We are just getting our bearings again here in the national office after our 19th Annual Conference, which was a major success. Thank you to all 1,175 attendees! I’m sure that many of you had stories to tell your friends, families, and therapists upon your return. I had the privilege of hearing many inspiring stories throughout the conference, and I wanted to share just a few of them with you.
Ten minutes of compassion: I was running the General Orientation session at the very beginning of the conference when a woman raised her hand and said, “My daughter is stuck in our hotel room and won’t come down. Is there anything you can do?” After the session, I found our board president, Denise Egan Stack — a master therapist in her own right. Denise offered to go upstairs to their hotel room and within 10 minutes, the daughter was downstairs and beginning to take part in a life-changing conference.
“Two psychiatrists walk out of a keynote address…”: Following our very inspirational keynote address by Liz on Saturday morning, two psychiatrists were overheard saying “After listening to that story we have to rethink EVERYTHING we are doing with our OCD patients.”
Accessible treatment changing lives: Dr. Reid Wilson, ran—not one—but two 2-day intensive treatment programs at the conference for individuals with OCD. He also donated all of the registration fees back to the IOCDF (over $8,000). This meant four full days of Dr. Wilson’s expertise, skill, and compassion, resulting in attendees making life-changing breakthroughs almost immediately. And I don’t just mean symptom reduction, but life-expanding, life-recovering changes.
“There’s a conference for people with OCD?”: An attendee wearing her name badge in the elevator of the hotel was asked by a stranger which conference she is attending. After explaining that it was a conference for individuals with OCD and related disorders and families and mental health professionals, the stranger was floored. It turned out that she herself was the mother of a child with OCD, and who had no idea that the IOCDF or the conference existed. Suddenly this woman fumbling in the dark for months to try to help her daughter all of a sudden had a new resource. The attendee showed her to the registration desk where she signed up to become an IOCDF member on the spot and received a list of support groups local to her area.
And now a somewhat longer story. Not just about one individual and her struggle with OCD, but really a story about the courage of one person and the generosity of another. Jeff Bell is the national spokesperson of the IOCDF, and in his Psychology Today blog post about his experience at the conference, he highlights the courageous journey of another attendee, Carol:
At one point during the weekend, I looked over and saw Carol crying. I asked if she was okay, and she tearfully whispered that she couldn’t remember the last time she felt so alive. She pointed out the bracelet she was wearing–the same one that had adorned her wrist the day I’d met her. Staring at the word IMAGINE, I realized that she had managed to do just that. I realized too that, in picturing the possibility of her making this heroic trek to Chicago, she had started a much longer and more important journey that will undoubtedly transform the rest of her life. Read more…
Thank you again to all of you who attended. It is a privilege to meet you all every year, and to be part of your journey towards recovery.

• • • •

◆ **What needs to be done**:
Retype the part of the conference post that opens with the words "We are just" and closes with "them with you.". The rows have nothing to do with this.

◆ **Data for analysis**:
• • • •

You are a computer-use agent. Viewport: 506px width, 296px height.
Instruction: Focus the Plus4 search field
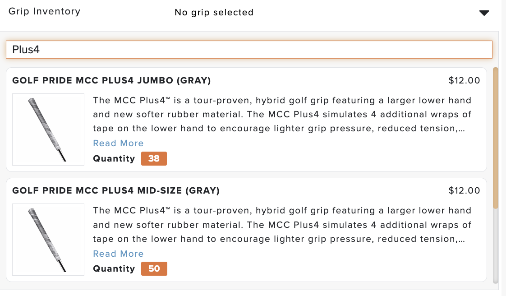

• • • •

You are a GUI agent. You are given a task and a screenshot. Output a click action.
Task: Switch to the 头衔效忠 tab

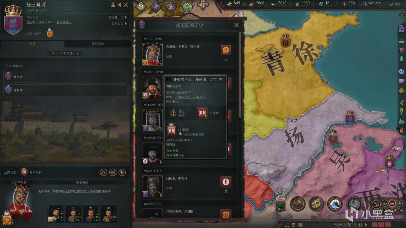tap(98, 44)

• • • •

◆ **Task result**:
We are just getting our bearings again here in the national office after our 19th Annual Conference, which was a major success. Thank you to all 1,175 attendees! I’m sure that many of you had stories to tell your friends, families, and therapists upon your return. I had the privilege of hearing many inspiring stories throughout the conference, and I wanted to share just a few of them with you.